Critical reflection is a vital 21st-century capacity required by students to navigate their increasingly complex world, yet many educators experience uncertainty when attempting to conceptualise this phenomenon. This study originated in response to this need and to elucidate the relationship between critical reflection and questioning, through the experiences of 4Cs educators working within an Australian primary school. A phenomenological case study involving three teacher participants was designed to explore their experiences as they implemented Jefferson and Anderson’s (2017) teaching tool, the critical reflection crucible, in their respective classrooms. Qualitative data was collected using semi-structured interviews and analysed using Interpretive Phenomenological Analysis [IPA]. The findings in this sample reveal a strong correlation between teacher questioning and students’ ability to critically reflect during learning. Although participants encountered difficulty when defining critical reflection, a clearer image of how this phenomenon manifests during learning emerged from the appraisal of their transformative classroom experiences.


Author Biographies

Vasiliki Papaefstathiou, The University of Sydney, Sydney School of Education and Social Work

Vasiliki Papaefstathiou is an EAL/D teacher currently working in a New South Wales high school and a sessional academic at The University of Sydney, School of Education and Social Work. Her research interests include critically reflective pedagogies, the use of poetry as a critically reflective medium, 4Cs pedagogy, and transformative learning practice. In 2020, she was awarded the University Medal for her honours research, upon which this article is based. She is currently undertaking research as a PhD candidate in Education at The University of Sydney.
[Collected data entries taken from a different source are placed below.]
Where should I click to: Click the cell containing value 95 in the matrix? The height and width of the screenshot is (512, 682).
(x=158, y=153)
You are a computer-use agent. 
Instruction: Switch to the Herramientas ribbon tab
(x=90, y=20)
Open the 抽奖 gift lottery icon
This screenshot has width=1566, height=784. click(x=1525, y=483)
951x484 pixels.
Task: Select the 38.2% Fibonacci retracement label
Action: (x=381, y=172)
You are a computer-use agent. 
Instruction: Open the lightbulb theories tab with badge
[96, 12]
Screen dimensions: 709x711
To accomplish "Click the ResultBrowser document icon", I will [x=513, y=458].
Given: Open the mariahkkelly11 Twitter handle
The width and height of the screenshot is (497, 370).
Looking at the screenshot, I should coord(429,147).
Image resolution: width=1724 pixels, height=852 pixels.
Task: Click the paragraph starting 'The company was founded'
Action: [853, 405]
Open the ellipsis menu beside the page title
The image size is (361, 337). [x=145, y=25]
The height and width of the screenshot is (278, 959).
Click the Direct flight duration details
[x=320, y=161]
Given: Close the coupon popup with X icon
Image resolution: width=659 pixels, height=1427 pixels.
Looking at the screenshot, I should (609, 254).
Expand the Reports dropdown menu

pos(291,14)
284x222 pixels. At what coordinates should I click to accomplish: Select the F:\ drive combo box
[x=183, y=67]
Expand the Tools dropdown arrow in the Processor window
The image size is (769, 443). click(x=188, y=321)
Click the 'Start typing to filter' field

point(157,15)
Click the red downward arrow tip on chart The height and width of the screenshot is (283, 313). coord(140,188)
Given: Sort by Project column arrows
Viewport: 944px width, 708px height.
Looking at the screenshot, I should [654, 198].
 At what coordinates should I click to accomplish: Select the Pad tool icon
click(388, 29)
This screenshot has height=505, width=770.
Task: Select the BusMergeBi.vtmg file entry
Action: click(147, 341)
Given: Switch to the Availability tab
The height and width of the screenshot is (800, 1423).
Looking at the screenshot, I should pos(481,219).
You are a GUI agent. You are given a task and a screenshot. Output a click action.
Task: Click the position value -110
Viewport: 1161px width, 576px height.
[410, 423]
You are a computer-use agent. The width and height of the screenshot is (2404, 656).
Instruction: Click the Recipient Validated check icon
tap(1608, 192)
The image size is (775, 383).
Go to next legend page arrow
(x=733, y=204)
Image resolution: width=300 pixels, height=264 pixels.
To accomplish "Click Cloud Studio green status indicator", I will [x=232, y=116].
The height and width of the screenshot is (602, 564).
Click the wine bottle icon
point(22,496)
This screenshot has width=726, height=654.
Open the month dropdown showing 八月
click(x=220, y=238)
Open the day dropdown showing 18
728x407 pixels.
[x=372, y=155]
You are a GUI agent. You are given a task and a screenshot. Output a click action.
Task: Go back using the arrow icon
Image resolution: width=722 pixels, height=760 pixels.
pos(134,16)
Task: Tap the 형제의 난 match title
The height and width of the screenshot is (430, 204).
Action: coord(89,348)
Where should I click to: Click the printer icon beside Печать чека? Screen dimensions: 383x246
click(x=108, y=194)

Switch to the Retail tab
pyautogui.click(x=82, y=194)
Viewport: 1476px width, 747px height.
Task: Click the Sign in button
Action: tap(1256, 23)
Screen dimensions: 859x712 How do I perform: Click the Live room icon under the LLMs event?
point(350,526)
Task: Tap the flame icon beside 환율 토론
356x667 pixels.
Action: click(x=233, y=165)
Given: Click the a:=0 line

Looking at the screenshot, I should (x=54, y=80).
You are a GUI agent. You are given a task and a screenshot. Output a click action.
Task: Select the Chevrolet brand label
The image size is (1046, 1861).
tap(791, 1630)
Alison O'Grady , The University of Sydney, Sydney School of Education and Social Work

Dr. Alison Grove O'Grady is a Senior Lecturer, Academic Lead Curriculum Designer and Accreditation- Secondary Education program at the University of Sydney, School of Education and Social Work. Her research focuses on the role of empathy and its relationship to education and teacher professional learning in order to bridge different social and cultural contexts. Alison’s work explores the tensions regarding the areas of empathy, access and equity. She is currently developing a pedagogy of empathy influenced by theatrical traditions and socio- cultural theories. Alison researches in interdisciplinary spaces particularly in ways that creative pedagogies and theatre making generates transformation in school contexts.